De rechter neemt een zodanige beslissing als hem in het belang van het kind wenselijk voorkomt. De rechter dient bij zijn beslissing alle omstandigheden van het geval in acht te nemen, wat er in een voorkomend geval toe kan leiden dat andere belangen zwaarder wegen dan het belang van het kind, hoezeer ook dat belang een overweging van de eerste orde dient te zijn bij de afweging van belangen.
5.3.
In deze zaak zijn meerdere adviezen uitgebracht. Tijdens de procedure in eerste aanleg heeft de raad op 18 december 2019 gerapporteerd. In dit rapport heeft de raad geadviseerd de hoofdverblijfplaats van [de minderjarige] bij de vader te laten. Vervolgens heeft de GI tijdens de zitting in eerste aanleg op 1 juli 2021 geadviseerd de hoofdverblijfplaats van [de minderjarige] bij de moeder te bepalen. De raad heeft de GI gevolgd in haar advies en ter zitting zijn eerdere advies aangepast.
5.4.
Gebleken is dat na de procedure in eerste aanleg een wisseling van gezinsvoogd heeft plaatsgevonden. Deze gezinsvoogd heeft op verzoek van het hof nader onderzoek gedaan naar de opvoedsituaties bij beide ouders. Daarvoor is [naam1] spoedhulp ingeschakeld.
De GI heeft ter zitting in hoger beroep haar bevindingen met het hof en partijen gedeeld. Deze bevindingen komen op erop neer dat [de minderjarige] het (even) goed heeft bij beide ouders. Zij beschikken beiden (los van elkaar) over de nodige opvoedvaardigheden en [de minderjarige] heeft geen voorkeur voor een van beide ouders. De GI ziet echter ook grote zorgen bij beide ouders. Zij uiten over en weer forse beschuldigingen naar elkaar. [de minderjarige] wil beide ouders tegemoetkomen en loopt daardoor vast in haar ontwikkeling. Ook op school is zichtbaar dat zij last heeft van concentratieproblemen. Voor [de minderjarige] wordt speltherapie ingezet en de school zal een intelligentie onderzoek verrichten.

• **OPDRACHTDOEL**:
Citeer het tekstblok hierboven over de hoofdverblijfplaats van de minderjarige volledig en woordelijk.

• **VASTGELEGDE GEGEVENS**:
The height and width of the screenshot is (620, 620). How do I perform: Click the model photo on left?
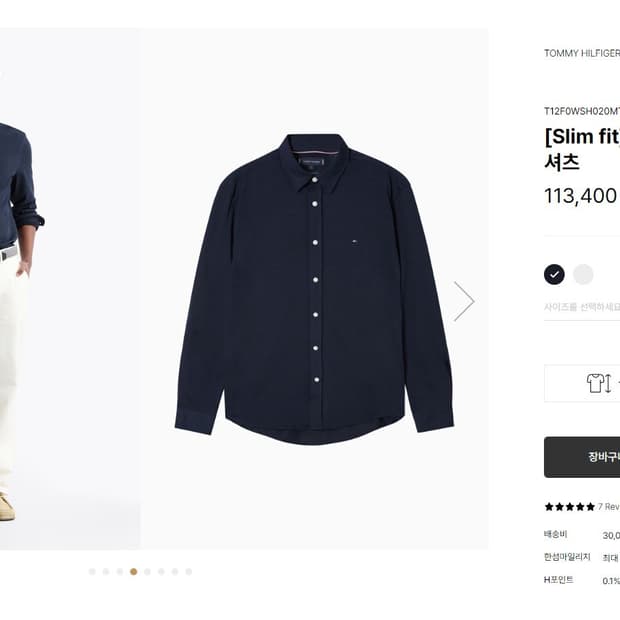point(20,300)
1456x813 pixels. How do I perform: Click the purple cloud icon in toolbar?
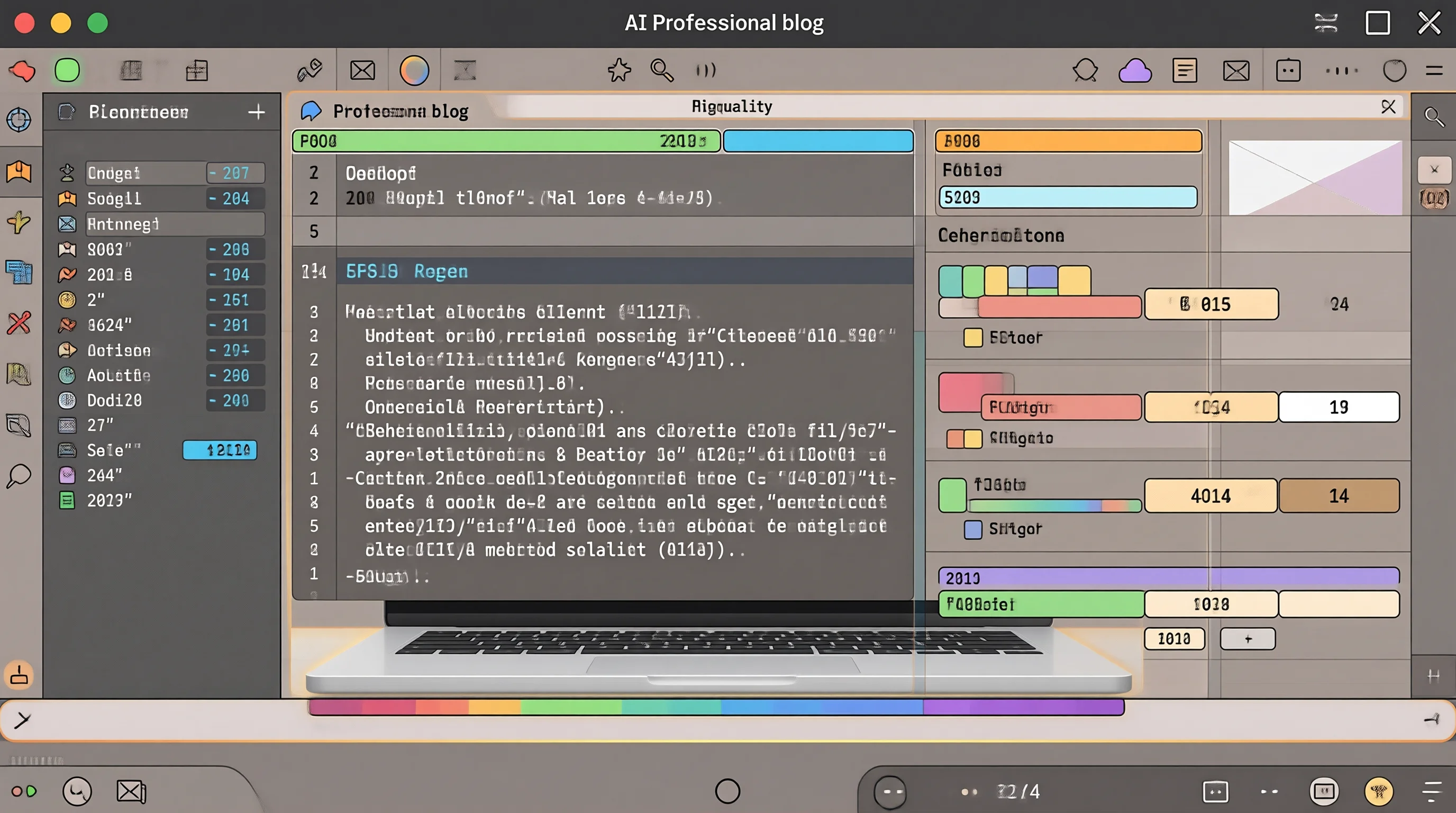pos(1135,71)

• **ANTWOORD OP OEFENING**:
De rechter neemt een zodanige beslissing als hem in het belang van het kind wenselijk voorkomt. De rechter dient bij zijn beslissing alle omstandigheden van het geval in acht te nemen, wat er in een voorkomend geval toe kan leiden dat andere belangen zwaarder wegen dan het belang van het kind, hoezeer ook dat belang een overweging van de eerste orde dient te zijn bij de afweging van belangen.
5.3.
In deze zaak zijn meerdere adviezen uitgebracht. Tijdens de procedure in eerste aanleg heeft de raad op 18 december 2019 gerapporteerd. In dit rapport heeft de raad geadviseerd de hoofdverblijfplaats van [de minderjarige] bij de vader te laten. Vervolgens heeft de GI tijdens de zitting in eerste aanleg op 1 juli 2021 geadviseerd de hoofdverblijfplaats van [de minderjarige] bij de moeder te bepalen. De raad heeft de GI gevolgd in haar advies en ter zitting zijn eerdere advies aangepast.
5.4.
Gebleken is dat na de procedure in eerste aanleg een wisseling van gezinsvoogd heeft plaatsgevonden. Deze gezinsvoogd heeft op verzoek van het hof nader onderzoek gedaan naar de opvoedsituaties bij beide ouders. Daarvoor is [naam1] spoedhulp ingeschakeld.
De GI heeft ter zitting in hoger beroep haar bevindingen met het hof en partijen gedeeld. Deze bevindingen komen op erop neer dat [de minderjarige] het (even) goed heeft bij beide ouders. Zij beschikken beiden (los van elkaar) over de nodige opvoedvaardigheden en [de minderjarige] heeft geen voorkeur voor een van beide ouders. De GI ziet echter ook grote zorgen bij beide ouders. Zij uiten over en weer forse beschuldigingen naar elkaar. [de minderjarige] wil beide ouders tegemoetkomen en loopt daardoor vast in haar ontwikkeling. Ook op school is zichtbaar dat zij last heeft van concentratieproblemen. Voor [de minderjarige] wordt speltherapie ingezet en de school zal een intelligentie onderzoek verrichten.